Вяло перескакивая с одной мысли на другую, Рэм сам не заметил, как над мешком с Маркизом возвысился рыжий холмик. Спи спокойно, Маркиз. Попался ты под горячую руку, погиб незаслуженно, вон как от тебя смертью полынной пасет, так что вечно мурчать тебе в котовьем раю. Жрать гречку с тушенкой, греть пузо, чесаться лбом о руку ангельскую. Рэм обтер вспотевшее лицо, отряхнул лопату. Уйти вот так, будто не тушку мертвую закапывал, а мусор какой-то, было неловко. Но не стоять же тут до ночи.

– Это они его, да? – Чуть слышный голос легко было перепутать с шелестом июньской листвы.

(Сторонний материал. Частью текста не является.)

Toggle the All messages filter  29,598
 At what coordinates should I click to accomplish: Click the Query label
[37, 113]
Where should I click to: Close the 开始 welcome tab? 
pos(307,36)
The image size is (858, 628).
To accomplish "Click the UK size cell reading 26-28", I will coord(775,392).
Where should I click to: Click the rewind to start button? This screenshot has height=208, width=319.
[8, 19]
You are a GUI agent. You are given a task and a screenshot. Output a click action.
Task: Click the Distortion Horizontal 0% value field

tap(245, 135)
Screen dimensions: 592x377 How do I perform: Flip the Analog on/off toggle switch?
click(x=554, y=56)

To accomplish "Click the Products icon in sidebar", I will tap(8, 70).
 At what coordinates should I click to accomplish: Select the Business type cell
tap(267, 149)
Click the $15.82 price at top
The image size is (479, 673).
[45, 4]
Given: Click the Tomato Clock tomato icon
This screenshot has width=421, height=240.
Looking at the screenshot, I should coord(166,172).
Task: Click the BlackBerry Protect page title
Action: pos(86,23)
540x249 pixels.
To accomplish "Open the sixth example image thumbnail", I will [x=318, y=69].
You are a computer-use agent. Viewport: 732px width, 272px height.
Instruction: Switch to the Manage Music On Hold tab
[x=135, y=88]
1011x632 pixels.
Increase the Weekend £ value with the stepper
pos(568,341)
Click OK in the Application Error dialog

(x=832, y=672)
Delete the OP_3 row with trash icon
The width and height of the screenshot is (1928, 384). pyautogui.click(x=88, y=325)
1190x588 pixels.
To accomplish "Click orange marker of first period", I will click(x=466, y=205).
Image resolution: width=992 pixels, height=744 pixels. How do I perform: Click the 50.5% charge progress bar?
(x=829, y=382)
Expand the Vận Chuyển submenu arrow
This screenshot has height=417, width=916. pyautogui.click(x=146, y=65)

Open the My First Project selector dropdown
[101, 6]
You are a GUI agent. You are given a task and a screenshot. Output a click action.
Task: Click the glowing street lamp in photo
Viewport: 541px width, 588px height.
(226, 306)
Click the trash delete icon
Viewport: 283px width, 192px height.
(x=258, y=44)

Легко и заманчиво. Но куда там. Даже не оборачиваясь, Рэм точно знал, кто стоит у него за спиной. Вот принесло же ее нелегкая! Дура, какая дура! Ну сиди ты дома, не бликуй с недельку, подожди, пока все успокоится. Нет же, поперлась через весь квартал! У Толика глаза из каждого окна моргают. Вся подростня у него с рук жрет. Миксы жрет, соли жрет, травой закусывает. От воспаленного внимания, ускоренного химией до сверхзвукового размаха, не скрыться, не спрятаться. И слух о вчерашней драке уже разошелся среди них, а сама она обросла самыми извращенными подробностями, бесконечно далекими от реальности. И причина, и повод, а главное – следствие. Рэма они уже похоронили, конечно. Если и видели, как шел он с мешком и лопатой, то не удивились: идет будущий покойничек могилку себе копать. Но она-то! Она! Дура.

– Мне бабушка Нина сказала, что ты сюда пошел. Маркиза хоронить… – и всхлипнула.

Значит, вчера она не плакала. Не голосила, не молила о пощаде. Хотя на кону не котик был дворовый. Отбивалась только отчаянно и зло. А сейчас, смотри-ка, рыдает. Рэм нервно поежился, слушая, как она топчет за спиной, хрустит веточками, шмыгает носом, но не оборачивался. Если мог бы, так и ушел бы отсюда – бочком, спиной вперед. В детстве они говорили – крабиком. Вот крабиком и ушел бы.

– Послушай, я решила пойти в полицию! – выпалила она, обрывая всхлипы.

И стало совсем уж плохо. В полицию! Пришлось поворачиваться к ней лицом, ноги мягко подрагивали, будто пружинили, но эта ребячья сила в них была очередным обманом. Рэм воткнул лопату в землю и наконец посмотрел этой дуре в глаза.

Полыни в них не было. Серые, полные слез, припухшие от бессонной ночи, живые глаза. Рэм сам не ожидал, что выдохнет с таким облегчением. Но выдохнул. Обошлось. Значит, вчера он ее все-таки вытащил. Линия судьбы сделала вираж, и пошла себе Варя Кострыкина, двадцати трех лет от роду, дальше. Вот и славно. Если пацаны его закопают, то вот эти серые плачущие, отчаянно живые глаза того, в принципе, стоят.

– Дура, – бросил Рэм, возвращаясь с небес в суглинок, где скоро ему лежать. – Какая же ты, Варя, дура!

Она должна была отшатнуться, швырнуть в него ответное оскорбление и гордо уйти в закат. Но Варя осталась стоять, задрав дрожащий подбородок. На шею она повязала легонький шарфик, весь в мелкую ромашку. Под ним наливались багровой синевой отпечатки злых пальцев. Такие же и на запястьях, но их Варя спрятала под тонкой курточкой. Истерзанные беззубым ртом Цынги губы она припудрила, на место выдранного клока волос зачесала локон из косого пробора. И стояла теперь перед Рэмом чистенькая, свеженькая, отчаянно гордая, но он-то все видел. Он сам умел отлично скрывать ненависть к телу: прятать синяки под одеждой, кривить усмешку, будто не губа перебитая не слушается, а сам он весь из себя ироничный герой. Но унижение воняет так же сильно, как смерть. Горечь пережитого копится в теле, тело дрожит и кренится, через пробитую броню в нутро заливается раскаленный металл ненависти к себе. Развязок такого сюжета не сосчитать, но каждая заканчивается рыхлым суглинком, бьющимся о деревянную крышку гроба.